NEROLI or ORANGE BLOSSOM: The common name of Citrus aurantium var. amara, the blossom of the bitter and sweet orange trees, derives from the region near Rome where a 17th century woman lived. Anna Maria, Princess of Nerola, so loved the fragrance that she used it to perfume her clothing. The range of expression of Neroli can be seen in the fact that at one time it was used by the prostitutes of Madrid. At another time, it was the favorite flower for bridal bouquets because it symbolized purity and virginity.
In any situation, it is a gentle tonic for the nervous system, relaxing the smooth muscle of the intestine and uplifting the spirit. It helps ease restlessness, insomnia, palpitations and high blood pressure, along with relieving mental and emotional tension, nervous depression, and chronic anxiety. It benefits those who are highly sensitive or easily alarmed and agitated. It has no direct action in the reproductive system, but is helpful for postpartum depression and is a wonderful first scent for infants. The neroli feminine archetype is spiritual, wise and forever young, with an elegant, somewhat shy air of refinement, like Audrey Hepburn, Jackie Kennedy or Meryl Streep.
ROSE: Of the many varieties of rose, aromatherapists use mainly the Rosa damascena (damask rose) and the Rosa centifolia (cabbage rose). Although these varieties are pink and white, Rosa derives from the Greek rodon, meaning red. Rose, according to Salvatorte Battaglia, also has the most diverse therapeutic properties of all essential oils, effective in all levels of life, soul, spirit and body. It is easy to see why it is called "the queen of flowers."

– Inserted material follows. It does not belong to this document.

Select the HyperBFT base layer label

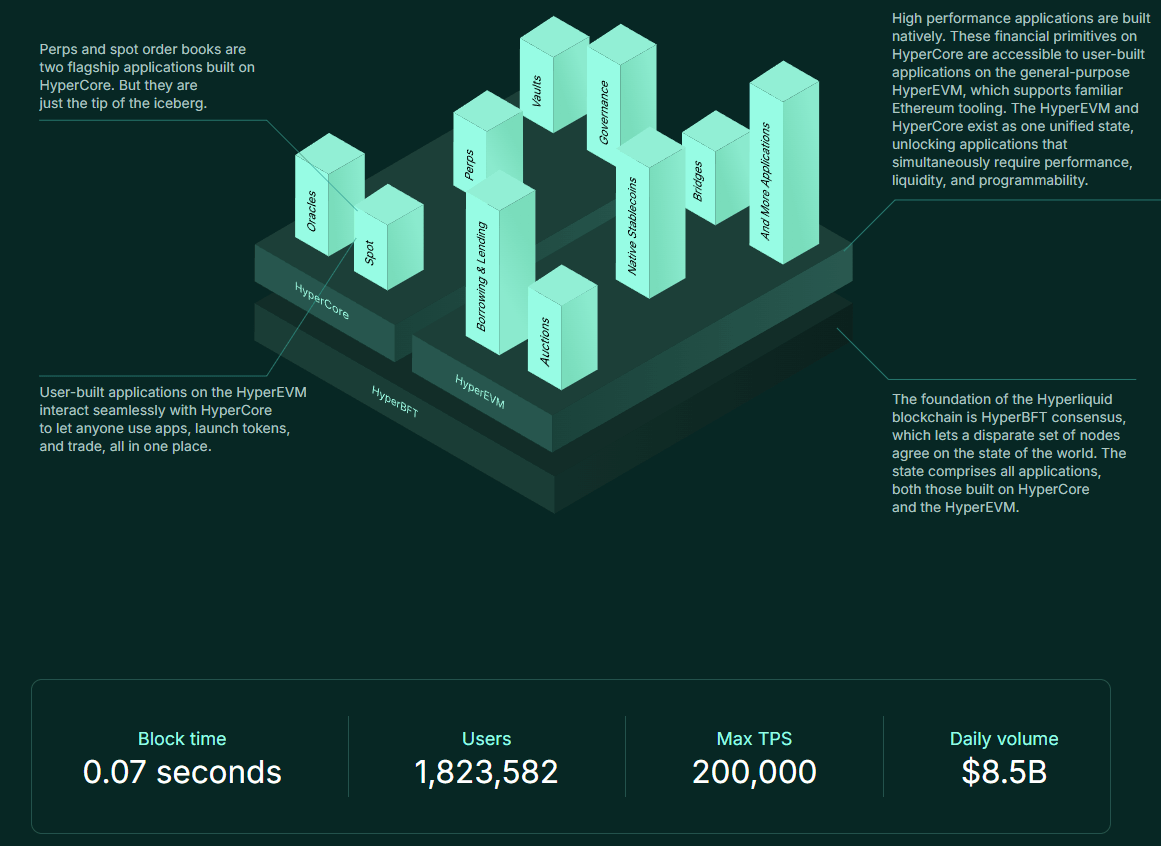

Rose opens the heart and soothes feelings of anger, fear and anxiety, and comforts in times of loss, dissolves psychological pain, feelings of unworthiness and rejection, and opens the door to love, friendship and empathy. It is purifying and regulating on the female reproductive organs and a tonic to the uterus. It regulates menstruation and relieves menstrual cramps and excessive bleeding. It is a powerful aid in the psychological issues that accompany the transition of menopause. The feminine rose archetype is the ultimate combination of gentle, nurturing, beauty and heart-centered sensuality. Its range of mother/goddess qualities make rose sacred to Aphrodite and seen in visions of the Virgin Mary.
YLANG YLANG: This double name is a corruption of the Filipino word alangilang or "flowers that hang or flutter in the breeze." The botanical name, Cananga odorata, hints at the powerful, heady, spicy and exotic aroma. A frequent and favored constituent of perfumes, ylang ylang is also effective against infections of the intestinal tract and has a calming action on the heart, quickly relieving palpitations from anxiety. The voluptuous aroma makes this another powerful aphrodisiac, especially in the ability to relieve fear, anxiety and the urge to withdraw from contact.
Suzanne Fisher-Rizzi says it is beneficial for PMS associated with extreme mood swings just before the onset of menstruation. A classic PMS blend would include ylang ylang with chamomile, clary sage and geranium. The female ylang ylang archetype is temperamental, passionate, seductive and fiery with a strong radiance and confidence, such as Jennifer Lopez, Penelope Cruz or Madonna.